Not like these killers. . . .
She stood now, and stared down the stream, where around the bend she saw the light of lamp and torch, as her Feeger kin made their way up the bed, to see what their Oracle wanted now.
When they got there, she made it clear that it was only a little thing, a few drops of blood, scarce an ounce of courage, and doing it would not take them long from their path.
“But there ain’t a choice,” she said. “Wicked heathen folk did a thing. They got to be shown.”
The sleepy-eyed Feegers didn’t know what to do with that at first, and for that instant, the Oracle felt a sliver of doubt.
But that doubt vanished, as a cry rang out. There in their midst, Lothar, eyes shining in the starlight, lifted his blade above his head.

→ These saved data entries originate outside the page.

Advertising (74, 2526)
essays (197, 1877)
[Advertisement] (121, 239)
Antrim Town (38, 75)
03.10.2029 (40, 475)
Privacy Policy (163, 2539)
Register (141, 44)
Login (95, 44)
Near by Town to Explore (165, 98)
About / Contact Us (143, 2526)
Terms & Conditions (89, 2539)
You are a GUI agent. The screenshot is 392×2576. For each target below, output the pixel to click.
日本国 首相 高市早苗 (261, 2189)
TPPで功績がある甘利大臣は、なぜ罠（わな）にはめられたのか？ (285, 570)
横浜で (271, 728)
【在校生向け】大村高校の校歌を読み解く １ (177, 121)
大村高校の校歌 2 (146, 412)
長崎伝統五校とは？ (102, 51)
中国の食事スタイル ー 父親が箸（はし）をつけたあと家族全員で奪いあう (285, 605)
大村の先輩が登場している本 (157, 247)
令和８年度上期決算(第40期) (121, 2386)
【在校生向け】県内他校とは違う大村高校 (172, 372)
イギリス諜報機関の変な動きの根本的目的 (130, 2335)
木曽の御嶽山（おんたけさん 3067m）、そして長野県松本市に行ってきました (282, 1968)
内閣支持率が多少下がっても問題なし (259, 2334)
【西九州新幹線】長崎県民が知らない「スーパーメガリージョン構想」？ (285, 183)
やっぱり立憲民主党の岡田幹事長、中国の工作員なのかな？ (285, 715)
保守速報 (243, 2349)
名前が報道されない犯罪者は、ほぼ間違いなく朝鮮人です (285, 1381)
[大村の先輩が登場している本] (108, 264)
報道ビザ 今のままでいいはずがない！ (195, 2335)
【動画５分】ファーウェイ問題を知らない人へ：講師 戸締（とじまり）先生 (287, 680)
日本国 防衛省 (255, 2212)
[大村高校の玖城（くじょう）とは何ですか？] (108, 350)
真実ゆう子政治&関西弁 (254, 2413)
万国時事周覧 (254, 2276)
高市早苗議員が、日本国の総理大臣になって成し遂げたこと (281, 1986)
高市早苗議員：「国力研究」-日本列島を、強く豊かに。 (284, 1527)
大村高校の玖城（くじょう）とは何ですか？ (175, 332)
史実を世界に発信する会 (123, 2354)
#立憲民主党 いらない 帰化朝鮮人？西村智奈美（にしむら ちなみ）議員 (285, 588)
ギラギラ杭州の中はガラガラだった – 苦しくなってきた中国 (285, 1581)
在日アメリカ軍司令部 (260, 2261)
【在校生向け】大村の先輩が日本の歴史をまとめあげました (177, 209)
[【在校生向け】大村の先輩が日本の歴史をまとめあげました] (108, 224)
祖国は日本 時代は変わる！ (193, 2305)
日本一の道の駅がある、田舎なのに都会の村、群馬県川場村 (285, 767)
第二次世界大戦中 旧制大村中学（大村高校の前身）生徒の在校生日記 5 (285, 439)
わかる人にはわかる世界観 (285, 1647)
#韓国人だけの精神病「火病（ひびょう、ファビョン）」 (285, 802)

“Wicked heathen!” he shouted, his voice cracking, and shouted again: “Wicked heathen!”
And the Oracle smiled upon him, and Lothar hollered some more. And before long, the rest did too.
He will be a Saint, all right, thought the Oracle. Lothar will do it for us fine.
17 - The Dauphin’s Women
The first morning after Loo’s death, Andrew Waggoner went to see her body intending to perform a post mortem examination.
He might even have done it. Good as their word, the families had neither burned nor buried her, but wrapped the girl up in a blanket and placed her back on that foul bed in the awful shack where he’d found her. He brought his physician’s bag and a candle to see her by as he went into the single room that stank so sweet of death; he shuffled in like an old, sick man, and he fell to his knees, as though in prayer.
He was not in prayer—not precisely—but as he crouched there he realized that he would not be able to cut into this girl’s body and learn anything from it. It was as much as he could do to lift the cloth from her head and look at her face. And even that, he could not do for long.